Pick up: Zurück auf Los

BMJ lehnt ABDA-Vorschlag ab – Bahr: "Wir sind weiter in Gesprächen"

BERLIN (lk/cr). Trotz des Neins des Bundesjustizministeriums (BMJ) zum ABDA-Vorschlag für ein Pick-up-Verbot, ist das Thema in der Regierungskoalition und für Bundesgesundheitsminister Daniel Bahr (FDP) noch nicht erledigt: "Wir sind weiter in Gesprächen", sagte ein Sprecher des Bundesgesundheitsministeriums als Reaktion auf die Absage aus dem Bundesjustizministerium zur DAZ. Auch das BMJ will weiter verhandeln und bringt in einem Brief von Justizstaatssekretär Max Stadler (FDP) an seine Parteifreundin im Bundesgesundheitsministerium, Ulrike Flach, einen Jahre alten "Kompromissvorschlag" wieder ins Gespräch.

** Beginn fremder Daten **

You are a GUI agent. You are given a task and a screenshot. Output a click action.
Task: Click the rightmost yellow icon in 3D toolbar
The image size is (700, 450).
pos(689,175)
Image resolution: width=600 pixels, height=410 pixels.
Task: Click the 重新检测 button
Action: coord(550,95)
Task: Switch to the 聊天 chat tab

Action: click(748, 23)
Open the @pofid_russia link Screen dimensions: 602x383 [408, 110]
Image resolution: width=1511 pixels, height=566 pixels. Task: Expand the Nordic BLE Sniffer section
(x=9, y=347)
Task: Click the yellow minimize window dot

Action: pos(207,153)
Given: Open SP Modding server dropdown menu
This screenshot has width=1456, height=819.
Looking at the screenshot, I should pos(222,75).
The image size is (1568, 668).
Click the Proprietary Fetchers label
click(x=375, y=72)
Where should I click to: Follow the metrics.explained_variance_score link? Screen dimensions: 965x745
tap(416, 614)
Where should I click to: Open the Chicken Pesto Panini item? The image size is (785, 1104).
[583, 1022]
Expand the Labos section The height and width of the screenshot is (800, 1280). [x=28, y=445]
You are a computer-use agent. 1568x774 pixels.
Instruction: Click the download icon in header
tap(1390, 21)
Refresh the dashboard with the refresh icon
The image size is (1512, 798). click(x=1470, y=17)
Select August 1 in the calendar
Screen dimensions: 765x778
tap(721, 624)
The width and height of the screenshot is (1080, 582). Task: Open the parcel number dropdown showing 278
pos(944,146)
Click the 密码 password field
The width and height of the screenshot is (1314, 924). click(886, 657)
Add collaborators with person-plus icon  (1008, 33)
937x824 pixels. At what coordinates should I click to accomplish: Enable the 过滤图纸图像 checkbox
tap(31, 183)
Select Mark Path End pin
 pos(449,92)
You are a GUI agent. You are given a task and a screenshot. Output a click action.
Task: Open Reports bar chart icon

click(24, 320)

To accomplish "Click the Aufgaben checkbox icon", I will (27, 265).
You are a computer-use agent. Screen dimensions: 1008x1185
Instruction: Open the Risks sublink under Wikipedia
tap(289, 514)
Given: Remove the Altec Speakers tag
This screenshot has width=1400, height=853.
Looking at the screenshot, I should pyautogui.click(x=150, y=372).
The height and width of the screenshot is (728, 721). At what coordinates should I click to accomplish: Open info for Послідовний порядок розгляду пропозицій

"Unsere Häuser haben (…) bereits im Zuge der Beratungen zur 15. AMG-Novelle in der letzten Legislaturperiode eine Lösung abgestimmt, welche die gesetzlichen Anforderungen an den Betrieb von Pick-up-Stellen stark erhöht, ohne den verfassungsrechtlichen Vorgaben zu widersprechen", heißt es in diesem Schreiben, in dem das BMJ den ABDA-Vorschlag kategorisch ablehnt. Und weiter schreibt Stadler: "Ich hielte es deshalb für vorzugswürdig, wenn wir stattdessen an die zwischen unseren Häusern abgestimmte Kompromisslösung anknüpfen könnten."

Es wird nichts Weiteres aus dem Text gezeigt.